The authors built a new tracking system called an Adaptive Extended Kalman Filter (AEKF). Think of this as a super-smart navigator who drives a car in heavy fog.

  • Standard Navigator (Old Method): This navigator drives assuming the fog is always the same thickness. If the fog suddenly gets thicker (bad data), the navigator keeps driving at the same speed and crashes because they didn't adjust.
  • The New Smart Navigator (AEKF): This navigator constantly asks, "How clear is the view right now?"
    • If the view is clear: It trusts the GPS (LiDAR data) and drives confidently.
    • If the view is blurry (sparse data): It says, "I'm not sure where the car is, so I'll slow down and rely more on my guess of where it should be based on its speed."
    • If the car disappears (occlusion): It doesn't panic. It keeps guessing the path based on the last known speed and direction, but it admits, "I'm getting less sure every second." As soon as the car reappears, it instantly snaps back to the correct path.

3. The "Magic Tricks" They Used

To make this work on a small, lightweight drone (which has limited battery and computer power), they added three special features:

  • The "Noise Filter" (Adaptive Noise): Imagine you are listening to a friend talk in a noisy bar. If the bar gets louder, you lean in closer and listen harder. If it gets quiet, you relax. The system does this mathematically. If the laser data is "noisy" (jittery), the system automatically trusts the drone's own movement predictions more. If the data is clean, it trusts the laser more.
  • The "Clump Finder" (Optimized Clustering): The laser sees thousands of dots. The system has to figure out which dots belong to the target drone and which belong to a bird or a tree branch. They used a smart sorting method (DBSCAN) that is tuned to find the "clump" of dots that looks like a drone, even if it's just a few scattered points.
  • The "Memory Lane" (Recovery Mechanism): If the target drone flies behind a building and disappears for a few seconds, the system doesn't give up. It uses a "memory lane" strategy. It keeps predicting where the drone should be. When the drone pops back out, the system gently guides the tracking back on course without getting confused.

4. The Results: The Race

They tested this on two real drones flying around. One had the laser scanner, and the other was the target doing aggressive, fast turns.

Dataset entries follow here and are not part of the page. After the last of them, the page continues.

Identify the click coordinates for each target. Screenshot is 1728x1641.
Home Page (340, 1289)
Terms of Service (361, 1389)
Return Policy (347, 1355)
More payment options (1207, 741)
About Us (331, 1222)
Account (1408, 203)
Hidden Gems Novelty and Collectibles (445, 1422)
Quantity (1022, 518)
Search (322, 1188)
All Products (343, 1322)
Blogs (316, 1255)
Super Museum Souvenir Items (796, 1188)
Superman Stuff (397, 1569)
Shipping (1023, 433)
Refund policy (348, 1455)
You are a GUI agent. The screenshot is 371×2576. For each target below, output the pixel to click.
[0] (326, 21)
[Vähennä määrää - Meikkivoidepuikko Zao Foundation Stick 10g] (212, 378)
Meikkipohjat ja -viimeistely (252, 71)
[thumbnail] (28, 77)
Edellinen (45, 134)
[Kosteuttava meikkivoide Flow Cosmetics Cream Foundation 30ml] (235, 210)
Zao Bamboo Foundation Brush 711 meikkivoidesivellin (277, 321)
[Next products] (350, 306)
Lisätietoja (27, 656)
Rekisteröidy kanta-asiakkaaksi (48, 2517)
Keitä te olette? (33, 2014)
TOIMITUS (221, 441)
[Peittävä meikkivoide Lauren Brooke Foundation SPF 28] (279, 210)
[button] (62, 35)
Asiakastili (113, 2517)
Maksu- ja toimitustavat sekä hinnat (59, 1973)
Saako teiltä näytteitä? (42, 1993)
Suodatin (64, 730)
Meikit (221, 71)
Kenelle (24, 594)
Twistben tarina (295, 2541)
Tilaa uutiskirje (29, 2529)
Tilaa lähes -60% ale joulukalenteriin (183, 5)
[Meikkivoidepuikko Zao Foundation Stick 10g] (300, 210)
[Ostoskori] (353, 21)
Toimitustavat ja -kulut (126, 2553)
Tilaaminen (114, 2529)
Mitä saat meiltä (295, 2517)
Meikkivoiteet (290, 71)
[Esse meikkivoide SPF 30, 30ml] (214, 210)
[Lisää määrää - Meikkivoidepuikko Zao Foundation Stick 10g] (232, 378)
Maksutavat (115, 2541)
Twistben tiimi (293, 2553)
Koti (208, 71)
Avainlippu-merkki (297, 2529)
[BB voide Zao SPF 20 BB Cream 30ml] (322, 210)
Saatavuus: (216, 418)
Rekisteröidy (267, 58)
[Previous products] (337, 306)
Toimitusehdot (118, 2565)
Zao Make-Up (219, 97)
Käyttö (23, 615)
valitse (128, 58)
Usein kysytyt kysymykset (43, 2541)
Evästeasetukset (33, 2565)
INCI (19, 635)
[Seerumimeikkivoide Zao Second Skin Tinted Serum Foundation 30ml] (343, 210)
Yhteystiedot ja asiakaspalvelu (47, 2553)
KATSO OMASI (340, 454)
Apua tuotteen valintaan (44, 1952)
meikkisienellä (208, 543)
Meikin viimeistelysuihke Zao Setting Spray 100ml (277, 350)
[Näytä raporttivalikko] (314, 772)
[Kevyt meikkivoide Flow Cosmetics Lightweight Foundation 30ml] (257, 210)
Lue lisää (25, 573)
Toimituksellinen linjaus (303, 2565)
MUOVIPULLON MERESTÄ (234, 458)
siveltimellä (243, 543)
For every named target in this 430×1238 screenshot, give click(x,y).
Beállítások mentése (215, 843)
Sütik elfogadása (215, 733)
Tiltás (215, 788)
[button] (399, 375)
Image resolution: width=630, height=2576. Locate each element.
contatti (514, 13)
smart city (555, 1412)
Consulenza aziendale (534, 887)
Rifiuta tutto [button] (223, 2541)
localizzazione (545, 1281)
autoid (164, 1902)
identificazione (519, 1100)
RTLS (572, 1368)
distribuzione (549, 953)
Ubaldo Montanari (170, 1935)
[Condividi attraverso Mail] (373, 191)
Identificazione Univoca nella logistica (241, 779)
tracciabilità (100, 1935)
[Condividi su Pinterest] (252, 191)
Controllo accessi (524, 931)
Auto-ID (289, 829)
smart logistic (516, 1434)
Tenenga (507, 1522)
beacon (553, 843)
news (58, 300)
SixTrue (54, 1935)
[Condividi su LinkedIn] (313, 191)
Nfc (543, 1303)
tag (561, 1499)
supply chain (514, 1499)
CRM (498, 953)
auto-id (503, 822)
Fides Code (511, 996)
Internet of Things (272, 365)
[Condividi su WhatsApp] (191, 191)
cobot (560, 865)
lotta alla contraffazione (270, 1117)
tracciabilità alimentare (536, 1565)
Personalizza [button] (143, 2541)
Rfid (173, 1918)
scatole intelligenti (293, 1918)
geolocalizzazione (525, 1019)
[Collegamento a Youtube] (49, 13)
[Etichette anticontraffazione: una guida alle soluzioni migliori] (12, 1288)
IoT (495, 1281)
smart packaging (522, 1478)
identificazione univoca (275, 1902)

  • The Old Way (Standard Filter): When the target flew fast or went out of range, the tracker got lost. It thought the drone was 50 meters away when it was actually right next to it. It was like a drunk driver swerving off the road.
  • The "Particle Filter" (Another Method): This method was okay, but it was "jittery." It looked like a shaky camera recording. It could find the drone but couldn't draw a smooth line.
  • The New Way (AEKF): This was the winner. It tracked the drone smoothly, even during sharp turns and when the drone briefly disappeared. It was 49% more accurate than the next best method and didn't crash the drone's computer (it used very little battery and processing power).

The Bottom Line

This paper shows that you don't need expensive, heavy equipment to track drones in the dark or without GPS. By using a "smart" math system that adapts to bad weather and messy data in real-time, small drones can now safely fly in swarms, avoid collisions, and find each other even when the world is chaotic and unpredictable.

In short: They taught a small drone to be a better detective by giving it a brain that knows when to trust its eyes and when to trust its instincts.